原子力電池の一種であるアミダ・リアクターは、放射性同位体の崩壊そのものを電気に変えるという発電装置だ。その発電能力は、燃料となる放射性同位体にもよるが、基本的には理論上数万年に渡って電気を生み出し続けるとされている。

まあそれが事実かどうかはまだ実際に数万年が経過したアミダ・リアクターが存在しないから確かめようもないものの、少なくとも最初期に作られたそれが、数百年経った今でも現役で使われてるそうだから、数万年というのはただの理論値にしても、数千年単位の寿命はあると考えてもいいんだろう。

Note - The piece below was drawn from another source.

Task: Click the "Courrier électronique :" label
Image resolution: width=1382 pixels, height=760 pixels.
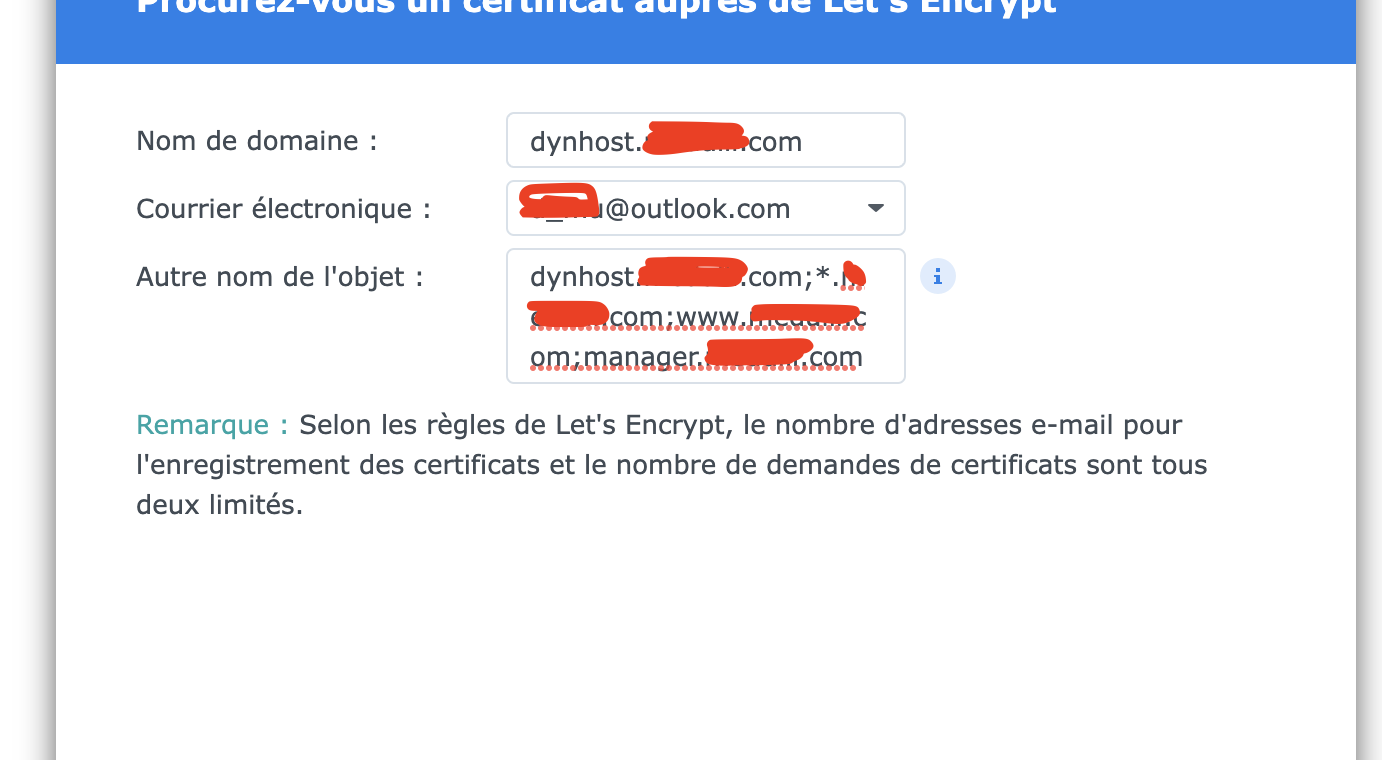Action: click(283, 209)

光莉ひかり号の補機としてのものが三基、俺のローバーに搭載されたものが一基の計四基のアミダ・リアクターがあるから、一般的な住宅なら千軒以上は余裕で賄える計算になる。

ただし、だからといって頼り切りにするというのもマズいと思う。故障などの可能性もそうだが、実は消費電力の問題もある。

現代の人間社会では住宅は家電製品の塊でもあるものの、それぞれのエネルギー効率が高く、消費電力そのものは二十一世紀初頭頃のそれよりもむしろ少ないそうだ。

しかし、今の俺達の技術、と言うかここで手に入る資源を基にして作られたもののエネルギー効率は、一般的に出回っているそれらの半分にも届かないんだ。だから家電製品の数は少なくても、消費電力はむしろ多いと見積もる必要が出てくる。

光莉ひかり号やコーネリアス号の主機が使えたら住宅なんてそれこそ数十万軒いけるんだが、修理できる可能性なんて現時点では全くないからな。そもそも主機が修理できればここから脱出できる可能性もあるので話が全く違ってしまう。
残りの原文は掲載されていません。